Requirement
Each line from the one holding "Click the blue" through the end of the records should be returned exactly, while pictures are skipped.

===============

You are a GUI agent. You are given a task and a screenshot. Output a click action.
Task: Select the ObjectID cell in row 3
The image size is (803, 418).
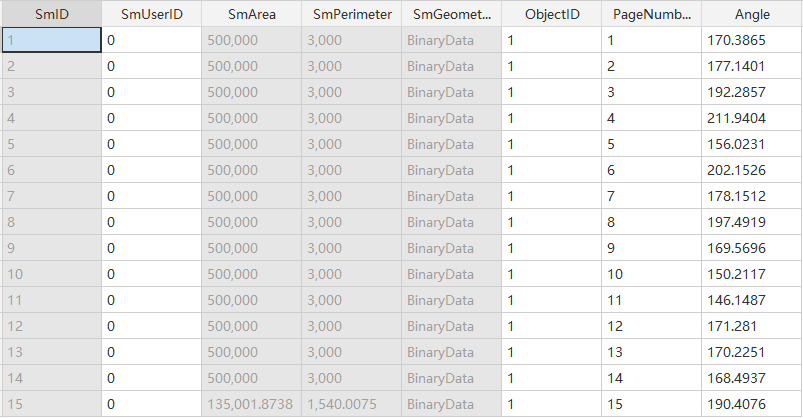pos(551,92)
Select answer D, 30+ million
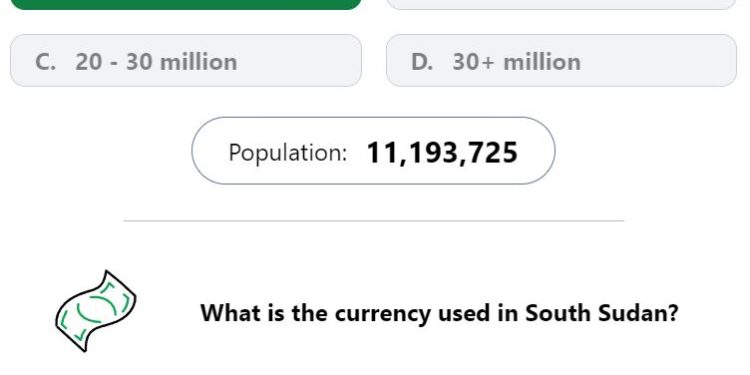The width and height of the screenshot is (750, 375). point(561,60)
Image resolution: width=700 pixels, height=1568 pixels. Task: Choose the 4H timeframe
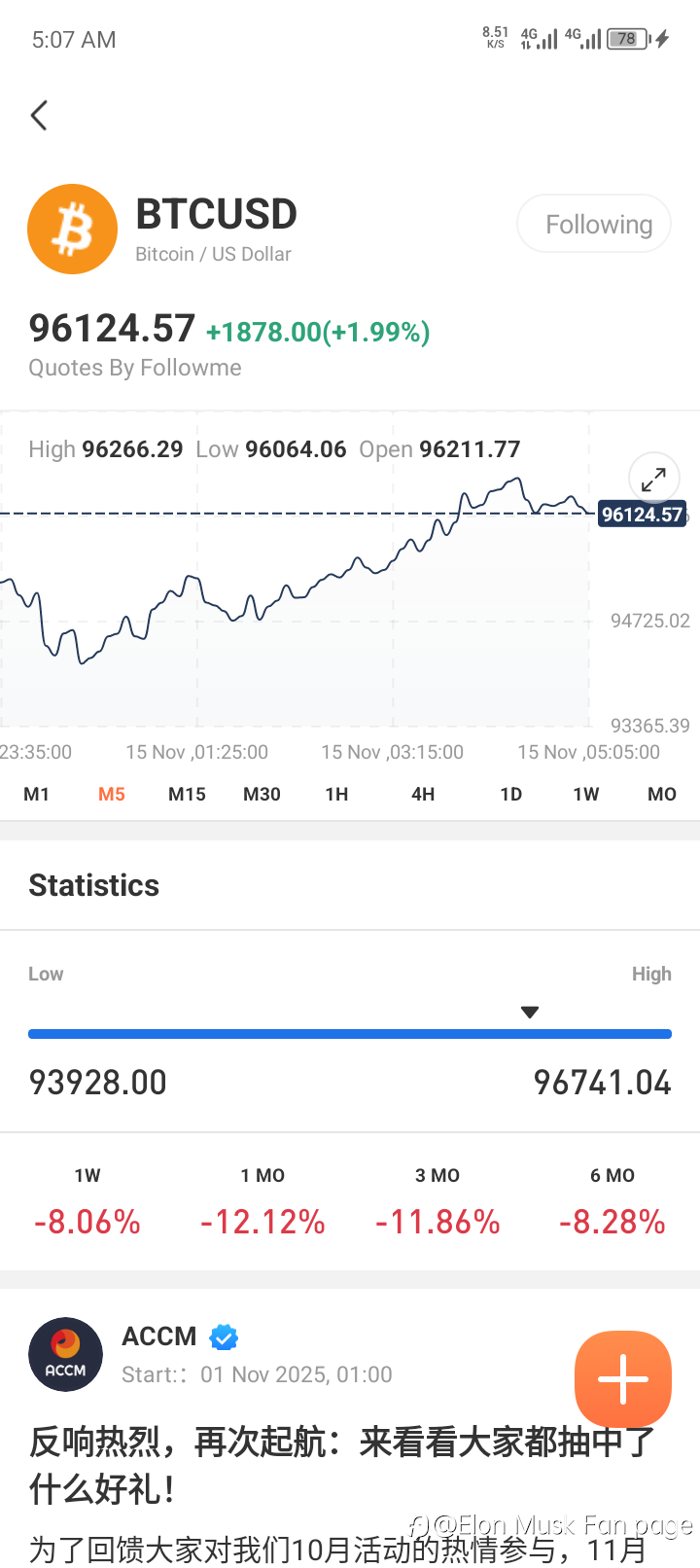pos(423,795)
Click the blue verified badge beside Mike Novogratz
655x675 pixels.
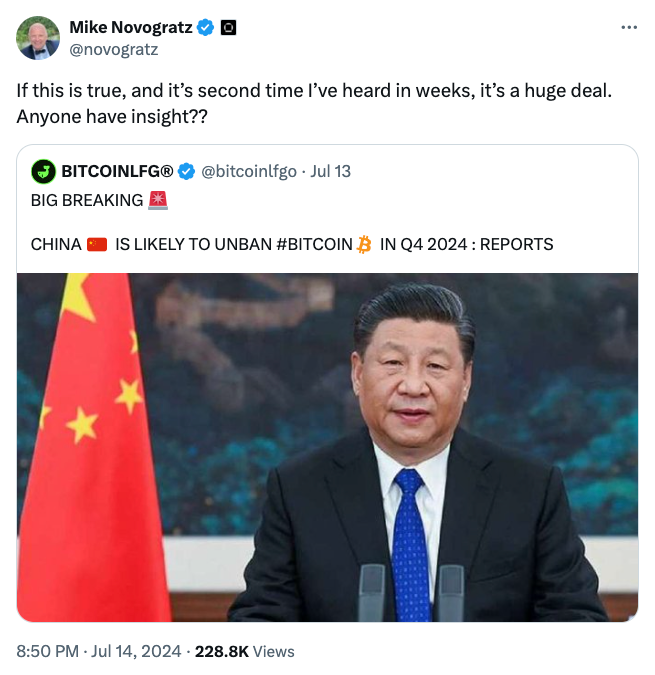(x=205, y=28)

===============

Task solution
Click the blue verified badge beside Mike Novogratz
655x675 pixels.
(x=205, y=28)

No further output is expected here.